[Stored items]
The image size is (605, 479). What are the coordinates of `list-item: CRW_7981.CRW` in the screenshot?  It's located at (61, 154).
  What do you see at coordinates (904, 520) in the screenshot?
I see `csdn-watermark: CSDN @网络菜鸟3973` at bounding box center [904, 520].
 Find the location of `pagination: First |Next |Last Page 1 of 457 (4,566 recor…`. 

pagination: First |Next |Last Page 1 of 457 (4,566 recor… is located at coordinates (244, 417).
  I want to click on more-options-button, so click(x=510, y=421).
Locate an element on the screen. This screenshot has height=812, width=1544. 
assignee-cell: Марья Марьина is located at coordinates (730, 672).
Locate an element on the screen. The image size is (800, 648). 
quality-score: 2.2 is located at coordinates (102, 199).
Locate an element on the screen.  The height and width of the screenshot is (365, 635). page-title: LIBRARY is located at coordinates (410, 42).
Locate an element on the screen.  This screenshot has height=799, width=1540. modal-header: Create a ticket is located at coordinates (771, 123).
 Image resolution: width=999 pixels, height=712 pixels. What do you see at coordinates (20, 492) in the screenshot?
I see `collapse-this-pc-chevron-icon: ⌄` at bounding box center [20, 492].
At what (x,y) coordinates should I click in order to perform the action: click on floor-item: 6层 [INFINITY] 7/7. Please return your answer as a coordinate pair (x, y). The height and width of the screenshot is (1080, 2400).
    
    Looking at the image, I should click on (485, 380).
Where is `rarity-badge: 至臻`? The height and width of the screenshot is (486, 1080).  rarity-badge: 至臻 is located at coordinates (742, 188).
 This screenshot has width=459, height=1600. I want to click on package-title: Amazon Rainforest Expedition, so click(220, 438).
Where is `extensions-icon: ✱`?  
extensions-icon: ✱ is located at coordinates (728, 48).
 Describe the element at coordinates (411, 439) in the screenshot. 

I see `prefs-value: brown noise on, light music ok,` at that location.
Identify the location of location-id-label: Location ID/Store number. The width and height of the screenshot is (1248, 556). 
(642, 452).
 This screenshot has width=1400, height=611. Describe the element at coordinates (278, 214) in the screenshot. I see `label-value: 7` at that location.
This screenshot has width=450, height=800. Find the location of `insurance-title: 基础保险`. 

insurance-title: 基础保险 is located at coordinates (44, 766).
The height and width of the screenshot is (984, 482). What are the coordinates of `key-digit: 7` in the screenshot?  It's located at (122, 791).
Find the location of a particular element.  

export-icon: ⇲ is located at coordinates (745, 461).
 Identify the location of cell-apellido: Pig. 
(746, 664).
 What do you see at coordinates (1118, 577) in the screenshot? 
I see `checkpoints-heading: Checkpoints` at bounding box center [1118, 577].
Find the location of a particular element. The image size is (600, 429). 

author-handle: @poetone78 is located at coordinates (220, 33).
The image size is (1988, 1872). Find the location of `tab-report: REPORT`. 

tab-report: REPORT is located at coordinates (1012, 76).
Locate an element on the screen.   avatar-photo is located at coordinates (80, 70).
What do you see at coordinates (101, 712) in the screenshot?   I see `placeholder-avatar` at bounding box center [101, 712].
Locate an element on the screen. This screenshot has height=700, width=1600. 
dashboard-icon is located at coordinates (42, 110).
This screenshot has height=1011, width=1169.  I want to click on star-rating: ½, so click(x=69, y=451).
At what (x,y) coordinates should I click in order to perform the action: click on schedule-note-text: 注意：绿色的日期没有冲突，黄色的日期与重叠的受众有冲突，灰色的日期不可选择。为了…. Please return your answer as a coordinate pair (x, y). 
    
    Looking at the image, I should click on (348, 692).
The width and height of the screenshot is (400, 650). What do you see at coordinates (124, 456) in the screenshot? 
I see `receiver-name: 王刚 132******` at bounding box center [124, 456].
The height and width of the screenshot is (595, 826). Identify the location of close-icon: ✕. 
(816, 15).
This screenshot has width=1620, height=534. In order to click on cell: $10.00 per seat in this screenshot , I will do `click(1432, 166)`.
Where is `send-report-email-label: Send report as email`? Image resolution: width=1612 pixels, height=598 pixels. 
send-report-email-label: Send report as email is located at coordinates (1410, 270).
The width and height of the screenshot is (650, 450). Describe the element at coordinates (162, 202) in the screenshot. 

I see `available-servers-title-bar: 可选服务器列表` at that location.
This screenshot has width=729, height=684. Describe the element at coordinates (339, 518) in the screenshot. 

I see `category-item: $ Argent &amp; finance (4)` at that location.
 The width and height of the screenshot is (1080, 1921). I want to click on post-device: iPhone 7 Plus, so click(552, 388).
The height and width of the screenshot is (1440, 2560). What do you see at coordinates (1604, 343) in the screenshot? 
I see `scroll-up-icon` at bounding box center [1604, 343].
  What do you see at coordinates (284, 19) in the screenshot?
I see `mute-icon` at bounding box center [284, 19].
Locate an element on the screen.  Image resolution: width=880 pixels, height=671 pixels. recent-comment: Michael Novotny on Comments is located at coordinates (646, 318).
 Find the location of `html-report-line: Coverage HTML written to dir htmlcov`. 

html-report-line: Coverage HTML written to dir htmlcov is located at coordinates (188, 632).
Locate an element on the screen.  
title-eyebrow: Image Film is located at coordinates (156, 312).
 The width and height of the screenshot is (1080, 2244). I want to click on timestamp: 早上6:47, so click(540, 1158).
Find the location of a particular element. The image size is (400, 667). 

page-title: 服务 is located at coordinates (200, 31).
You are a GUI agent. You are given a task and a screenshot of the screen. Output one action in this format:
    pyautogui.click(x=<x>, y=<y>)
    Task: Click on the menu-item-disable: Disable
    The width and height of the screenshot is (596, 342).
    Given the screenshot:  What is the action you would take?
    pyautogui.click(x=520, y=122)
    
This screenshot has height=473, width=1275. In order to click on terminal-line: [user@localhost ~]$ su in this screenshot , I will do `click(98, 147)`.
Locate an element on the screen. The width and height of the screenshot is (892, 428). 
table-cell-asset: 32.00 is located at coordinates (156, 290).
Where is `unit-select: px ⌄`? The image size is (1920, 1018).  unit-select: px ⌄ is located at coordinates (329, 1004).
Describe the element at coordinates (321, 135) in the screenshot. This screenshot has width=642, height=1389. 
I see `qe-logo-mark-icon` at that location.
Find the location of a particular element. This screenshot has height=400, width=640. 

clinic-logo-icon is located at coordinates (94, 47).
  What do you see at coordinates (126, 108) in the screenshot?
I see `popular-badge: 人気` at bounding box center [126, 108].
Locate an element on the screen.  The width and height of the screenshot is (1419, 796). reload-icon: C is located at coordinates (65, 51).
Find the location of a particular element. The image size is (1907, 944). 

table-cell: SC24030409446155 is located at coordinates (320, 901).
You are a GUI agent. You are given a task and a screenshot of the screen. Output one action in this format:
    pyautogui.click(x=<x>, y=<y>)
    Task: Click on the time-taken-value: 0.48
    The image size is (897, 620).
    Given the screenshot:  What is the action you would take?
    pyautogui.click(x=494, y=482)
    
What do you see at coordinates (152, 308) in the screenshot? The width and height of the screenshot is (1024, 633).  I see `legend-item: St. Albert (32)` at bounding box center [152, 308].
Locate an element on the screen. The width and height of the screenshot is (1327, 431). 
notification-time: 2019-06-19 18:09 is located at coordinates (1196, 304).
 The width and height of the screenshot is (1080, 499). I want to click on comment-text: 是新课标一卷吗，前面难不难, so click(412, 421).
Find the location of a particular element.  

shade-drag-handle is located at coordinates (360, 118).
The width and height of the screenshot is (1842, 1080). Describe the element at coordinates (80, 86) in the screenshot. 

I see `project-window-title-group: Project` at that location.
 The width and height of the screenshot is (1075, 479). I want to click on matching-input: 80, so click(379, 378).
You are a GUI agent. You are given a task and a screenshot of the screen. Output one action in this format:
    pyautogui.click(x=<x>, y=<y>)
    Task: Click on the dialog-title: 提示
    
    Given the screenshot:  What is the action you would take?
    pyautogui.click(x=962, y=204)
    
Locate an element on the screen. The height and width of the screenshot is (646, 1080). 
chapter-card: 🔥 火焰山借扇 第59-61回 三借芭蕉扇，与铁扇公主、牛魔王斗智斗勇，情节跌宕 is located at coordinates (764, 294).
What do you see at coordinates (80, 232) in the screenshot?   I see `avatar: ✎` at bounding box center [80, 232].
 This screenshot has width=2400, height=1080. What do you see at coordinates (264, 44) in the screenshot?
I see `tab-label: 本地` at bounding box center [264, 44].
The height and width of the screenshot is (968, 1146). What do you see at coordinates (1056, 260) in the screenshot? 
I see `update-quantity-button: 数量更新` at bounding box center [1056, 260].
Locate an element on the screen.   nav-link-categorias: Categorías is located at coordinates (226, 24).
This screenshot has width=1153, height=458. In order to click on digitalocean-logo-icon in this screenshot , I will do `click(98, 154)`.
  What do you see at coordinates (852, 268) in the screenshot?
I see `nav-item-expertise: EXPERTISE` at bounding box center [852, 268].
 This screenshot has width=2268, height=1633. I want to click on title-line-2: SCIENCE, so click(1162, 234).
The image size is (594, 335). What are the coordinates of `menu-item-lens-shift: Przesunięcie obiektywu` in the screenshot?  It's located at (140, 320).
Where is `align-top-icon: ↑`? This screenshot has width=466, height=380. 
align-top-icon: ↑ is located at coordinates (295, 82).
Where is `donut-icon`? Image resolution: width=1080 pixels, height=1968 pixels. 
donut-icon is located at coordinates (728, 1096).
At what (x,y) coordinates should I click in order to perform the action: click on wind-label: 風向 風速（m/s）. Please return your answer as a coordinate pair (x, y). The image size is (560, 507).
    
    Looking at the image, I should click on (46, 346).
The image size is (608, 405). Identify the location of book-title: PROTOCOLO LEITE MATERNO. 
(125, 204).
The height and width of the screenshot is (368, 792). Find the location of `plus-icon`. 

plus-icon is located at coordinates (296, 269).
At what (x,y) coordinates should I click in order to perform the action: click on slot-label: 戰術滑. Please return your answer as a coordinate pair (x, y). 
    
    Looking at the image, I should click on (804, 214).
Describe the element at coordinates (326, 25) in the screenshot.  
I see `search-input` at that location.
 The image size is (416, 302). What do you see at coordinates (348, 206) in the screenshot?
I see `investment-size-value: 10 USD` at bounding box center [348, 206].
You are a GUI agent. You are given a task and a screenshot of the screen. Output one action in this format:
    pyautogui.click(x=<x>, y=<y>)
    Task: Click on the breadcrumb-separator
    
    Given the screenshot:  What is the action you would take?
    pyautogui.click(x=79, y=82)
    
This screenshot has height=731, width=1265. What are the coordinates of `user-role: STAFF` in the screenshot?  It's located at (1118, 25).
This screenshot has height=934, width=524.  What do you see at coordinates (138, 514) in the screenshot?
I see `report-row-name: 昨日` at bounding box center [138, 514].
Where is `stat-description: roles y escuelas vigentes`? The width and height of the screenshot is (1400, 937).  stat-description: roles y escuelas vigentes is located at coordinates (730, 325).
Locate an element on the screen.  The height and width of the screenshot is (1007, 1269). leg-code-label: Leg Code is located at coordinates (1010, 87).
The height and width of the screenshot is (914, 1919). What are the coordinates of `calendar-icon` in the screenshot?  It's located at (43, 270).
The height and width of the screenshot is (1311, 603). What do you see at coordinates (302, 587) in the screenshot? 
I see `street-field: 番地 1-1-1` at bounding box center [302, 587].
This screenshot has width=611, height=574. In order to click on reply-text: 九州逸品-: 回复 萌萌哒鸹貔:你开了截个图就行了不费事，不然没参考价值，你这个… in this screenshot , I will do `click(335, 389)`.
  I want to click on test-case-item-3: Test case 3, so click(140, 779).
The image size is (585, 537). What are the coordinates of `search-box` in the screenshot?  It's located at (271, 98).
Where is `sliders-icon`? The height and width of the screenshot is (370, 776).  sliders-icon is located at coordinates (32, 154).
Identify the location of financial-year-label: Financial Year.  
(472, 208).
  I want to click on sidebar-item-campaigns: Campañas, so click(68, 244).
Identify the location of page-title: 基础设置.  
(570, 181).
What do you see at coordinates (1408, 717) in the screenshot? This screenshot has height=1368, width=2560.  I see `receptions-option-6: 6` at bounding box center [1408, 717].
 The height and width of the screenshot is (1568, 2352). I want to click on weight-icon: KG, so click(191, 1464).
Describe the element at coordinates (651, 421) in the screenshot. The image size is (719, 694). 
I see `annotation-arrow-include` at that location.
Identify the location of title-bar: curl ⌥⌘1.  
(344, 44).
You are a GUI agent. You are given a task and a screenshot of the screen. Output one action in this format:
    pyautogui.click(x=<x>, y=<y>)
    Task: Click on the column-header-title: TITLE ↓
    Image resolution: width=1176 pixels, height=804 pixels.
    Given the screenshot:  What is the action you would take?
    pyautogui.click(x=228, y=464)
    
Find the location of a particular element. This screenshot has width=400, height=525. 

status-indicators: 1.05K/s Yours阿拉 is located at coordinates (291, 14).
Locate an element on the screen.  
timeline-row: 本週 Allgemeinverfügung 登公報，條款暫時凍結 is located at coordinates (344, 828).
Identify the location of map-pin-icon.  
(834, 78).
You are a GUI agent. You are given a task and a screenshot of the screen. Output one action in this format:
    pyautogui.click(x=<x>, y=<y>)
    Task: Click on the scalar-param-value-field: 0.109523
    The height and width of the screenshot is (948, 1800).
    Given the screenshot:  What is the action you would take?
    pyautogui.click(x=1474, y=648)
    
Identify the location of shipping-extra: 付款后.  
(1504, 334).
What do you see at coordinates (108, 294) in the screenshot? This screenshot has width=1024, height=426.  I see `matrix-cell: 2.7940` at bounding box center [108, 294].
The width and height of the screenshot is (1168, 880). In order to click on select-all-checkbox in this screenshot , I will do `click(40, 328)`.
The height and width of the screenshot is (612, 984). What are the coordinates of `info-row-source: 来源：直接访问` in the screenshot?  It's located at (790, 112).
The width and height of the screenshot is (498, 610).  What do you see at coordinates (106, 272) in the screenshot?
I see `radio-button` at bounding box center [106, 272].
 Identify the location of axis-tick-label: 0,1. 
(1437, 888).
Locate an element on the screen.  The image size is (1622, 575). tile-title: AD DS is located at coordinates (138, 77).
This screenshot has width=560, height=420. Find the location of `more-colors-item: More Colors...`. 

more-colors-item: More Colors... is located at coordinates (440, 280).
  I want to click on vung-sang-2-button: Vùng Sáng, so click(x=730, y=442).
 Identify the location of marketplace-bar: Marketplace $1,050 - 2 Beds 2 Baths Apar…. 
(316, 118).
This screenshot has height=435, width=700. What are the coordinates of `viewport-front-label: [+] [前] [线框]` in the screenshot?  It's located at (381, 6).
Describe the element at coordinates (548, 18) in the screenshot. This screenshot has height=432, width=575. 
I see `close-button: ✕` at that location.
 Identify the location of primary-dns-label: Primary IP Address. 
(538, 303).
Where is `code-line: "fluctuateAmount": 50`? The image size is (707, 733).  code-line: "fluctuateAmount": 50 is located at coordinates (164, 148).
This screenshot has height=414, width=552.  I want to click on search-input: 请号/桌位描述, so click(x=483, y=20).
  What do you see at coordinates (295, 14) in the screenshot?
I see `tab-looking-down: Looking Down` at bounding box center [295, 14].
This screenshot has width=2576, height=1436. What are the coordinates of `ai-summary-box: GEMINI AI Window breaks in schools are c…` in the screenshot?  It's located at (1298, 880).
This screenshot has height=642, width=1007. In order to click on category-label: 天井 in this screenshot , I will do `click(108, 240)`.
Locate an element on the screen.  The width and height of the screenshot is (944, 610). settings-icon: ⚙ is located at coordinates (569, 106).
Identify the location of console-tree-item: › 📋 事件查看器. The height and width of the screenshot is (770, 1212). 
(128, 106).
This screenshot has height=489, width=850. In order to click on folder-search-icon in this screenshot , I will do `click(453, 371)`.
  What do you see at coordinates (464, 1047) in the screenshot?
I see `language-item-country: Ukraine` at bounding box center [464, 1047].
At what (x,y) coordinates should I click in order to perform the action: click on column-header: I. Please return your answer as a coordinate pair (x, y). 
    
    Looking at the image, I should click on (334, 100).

■ Problem to work on
Please report each line of the listing that contains the string "more", treating uppercase and lowercase as different.

■ Result
  I want to click on more-options-button, so click(x=510, y=421).
This screenshot has width=560, height=420. Find the location of `more-colors-item: More Colors...`. 
more-colors-item: More Colors... is located at coordinates (440, 280).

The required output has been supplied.